But with all her fun and relish of life, how sane, how practical, she was!
Do you remember how she laughed at the silly idea that nothing was needed to make a good nurse except what the “Early Victorian” used to call “a disappointment in love”?
Here are other of her shrewd sayings from her Nursing Notes:—
“Another extraordinary fallacy is the dread of night air. What air can we breathe at night but night air? The choice is between pure night air from without and foul air from within. Most people prefer the latter.... Without cleanliness within and without your house, ventilation is comparatively useless.... And now, you think these things trifles, or at least exaggerated. But what you ‘think’ or what I ‘think’ matters little. Let us see what God thinks of them. God always justifies His ways. While we are thinking, He has been teaching. I have known cases of hospital pyæmia quite as severe in handsome private houses as in any of the worst hospitals, and from the same cause—viz., foul air. Yet nobody learnt the lesson. Nobody learnt anything at all from it. They went on thinking—thinking that the sufferer had scratched his thumb, or that it was singular that ‘all the servants’ had ‘whitlows,’ or that something was ‘much about this year.’”
If there had been any hope at first that Miss Nightingale might grow strong enough to stand visibly among those who were being trained as nurses by the fund raised in her honour, that hope was now past, and when the great new wing of St. Thomas’s was built—the finest building for its purpose in Europe—the outward reins of government had to be delivered over into the hands of another, though hers was throughout the directing hand. And the results of her work are written in big type upon the page of history.
In India and America she is acclaimed as an adored benefactress, but what has she not done for our own country alone? To sum up even a few of the points on which I have touched: she initiated sick nursing among the poor, through her special appeal was built the Central Home for Nurses, she was the pioneer in the hygienic work of county councils, and, besides the great nursing school at St. Thomas’s, to her was largely due the reform of nursing in workhouses and infirmaries. And in 1890, with the £70,000 of the Women’s Jubilee Fund, the establishment of the Queen’s Nurses received its charter.

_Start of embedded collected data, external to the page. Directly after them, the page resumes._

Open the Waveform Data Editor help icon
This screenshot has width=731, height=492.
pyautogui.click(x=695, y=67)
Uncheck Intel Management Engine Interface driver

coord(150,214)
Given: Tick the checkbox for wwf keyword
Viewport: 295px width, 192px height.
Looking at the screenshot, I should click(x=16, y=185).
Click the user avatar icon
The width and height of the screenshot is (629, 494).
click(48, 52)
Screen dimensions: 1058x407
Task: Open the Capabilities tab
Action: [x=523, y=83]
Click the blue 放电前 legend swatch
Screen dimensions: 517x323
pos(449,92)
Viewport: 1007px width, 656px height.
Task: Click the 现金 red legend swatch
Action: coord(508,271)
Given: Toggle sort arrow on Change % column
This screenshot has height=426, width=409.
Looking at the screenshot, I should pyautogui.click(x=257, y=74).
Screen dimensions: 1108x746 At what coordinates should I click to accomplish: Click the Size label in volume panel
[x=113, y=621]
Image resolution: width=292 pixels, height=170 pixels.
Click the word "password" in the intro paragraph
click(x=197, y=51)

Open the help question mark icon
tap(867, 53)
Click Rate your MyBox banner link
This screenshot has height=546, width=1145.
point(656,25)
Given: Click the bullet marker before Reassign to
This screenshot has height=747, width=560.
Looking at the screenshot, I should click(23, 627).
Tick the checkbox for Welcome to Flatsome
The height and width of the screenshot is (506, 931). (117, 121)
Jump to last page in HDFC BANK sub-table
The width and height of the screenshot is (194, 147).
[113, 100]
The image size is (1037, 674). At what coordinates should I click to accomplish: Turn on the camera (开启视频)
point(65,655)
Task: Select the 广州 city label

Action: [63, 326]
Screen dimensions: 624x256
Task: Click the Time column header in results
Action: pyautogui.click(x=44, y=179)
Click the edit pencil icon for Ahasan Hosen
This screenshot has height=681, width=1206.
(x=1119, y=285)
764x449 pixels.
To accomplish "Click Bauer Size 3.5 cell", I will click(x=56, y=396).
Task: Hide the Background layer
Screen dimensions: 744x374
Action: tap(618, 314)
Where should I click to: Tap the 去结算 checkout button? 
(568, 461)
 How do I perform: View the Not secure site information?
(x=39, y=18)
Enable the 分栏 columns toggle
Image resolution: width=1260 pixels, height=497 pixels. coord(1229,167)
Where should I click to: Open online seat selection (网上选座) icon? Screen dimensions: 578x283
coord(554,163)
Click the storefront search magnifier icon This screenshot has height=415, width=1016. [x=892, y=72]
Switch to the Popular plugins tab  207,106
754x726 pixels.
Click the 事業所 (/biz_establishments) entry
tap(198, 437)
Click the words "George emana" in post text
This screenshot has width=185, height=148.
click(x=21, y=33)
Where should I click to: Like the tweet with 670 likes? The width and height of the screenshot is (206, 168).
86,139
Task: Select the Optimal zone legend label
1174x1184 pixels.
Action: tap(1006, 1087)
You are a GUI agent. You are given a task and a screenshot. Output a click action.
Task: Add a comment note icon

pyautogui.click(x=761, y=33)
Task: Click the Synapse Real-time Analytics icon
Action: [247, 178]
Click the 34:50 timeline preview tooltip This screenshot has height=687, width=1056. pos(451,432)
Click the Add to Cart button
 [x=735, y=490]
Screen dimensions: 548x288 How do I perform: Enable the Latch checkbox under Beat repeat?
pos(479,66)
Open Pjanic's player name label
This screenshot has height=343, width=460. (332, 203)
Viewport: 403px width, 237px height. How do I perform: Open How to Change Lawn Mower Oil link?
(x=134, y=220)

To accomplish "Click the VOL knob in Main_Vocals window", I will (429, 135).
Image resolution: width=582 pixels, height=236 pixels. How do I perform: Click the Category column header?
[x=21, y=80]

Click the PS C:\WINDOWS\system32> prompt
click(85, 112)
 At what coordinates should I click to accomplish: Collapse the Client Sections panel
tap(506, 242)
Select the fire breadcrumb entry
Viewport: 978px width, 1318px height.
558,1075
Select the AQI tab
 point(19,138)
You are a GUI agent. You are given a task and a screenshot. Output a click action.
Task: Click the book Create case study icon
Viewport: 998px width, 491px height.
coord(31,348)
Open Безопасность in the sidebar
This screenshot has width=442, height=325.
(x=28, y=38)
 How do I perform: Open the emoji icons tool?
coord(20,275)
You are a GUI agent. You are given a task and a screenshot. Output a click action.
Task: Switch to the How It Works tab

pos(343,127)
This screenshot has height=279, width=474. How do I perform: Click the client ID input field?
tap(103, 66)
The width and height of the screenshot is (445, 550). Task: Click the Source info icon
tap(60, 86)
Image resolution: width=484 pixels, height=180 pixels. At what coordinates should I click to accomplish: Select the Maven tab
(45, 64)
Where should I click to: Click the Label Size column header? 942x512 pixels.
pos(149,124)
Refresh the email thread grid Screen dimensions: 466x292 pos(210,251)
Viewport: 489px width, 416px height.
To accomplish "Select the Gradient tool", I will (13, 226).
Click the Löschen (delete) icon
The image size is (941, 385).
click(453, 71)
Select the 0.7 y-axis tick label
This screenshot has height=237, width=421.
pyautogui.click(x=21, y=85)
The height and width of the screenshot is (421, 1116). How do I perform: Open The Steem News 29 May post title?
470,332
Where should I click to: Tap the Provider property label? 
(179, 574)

In affairs of military nursing it is no exaggeration to say that she was consulted throughout the world. America came to her in the Civil War; South Africa owed much to her; India infinitely more; and so vital have been the reforms introduced by Lord Herbert and herself that even as early as 1880, when General Gordon was waging war in China during the Taiping Rebellion, the death-rate as compared with the Crimea was reduced from sixty per cent. to little more than three in every hundred yearly.[22]
We have seen that, though she was so much more seriously broken in health than any one at first realized, that did not prevent her incessant work, though it did in the end make her life more or less a hidden life, spent within four walls, and chiefly on her bed.
Yet from those four walls what electric messages of help and common sense were continuously flashing across the length and breadth of the world! She was regarded as an expert in her own subjects, and long before her Jubilee Fund enabled her to send forth the Queen’s Nurses, she was, as we have already seen, busy writing and working to improve not only nursing in general, but especially the nursing of the sick poor; and unceasingly she still laboured for the army.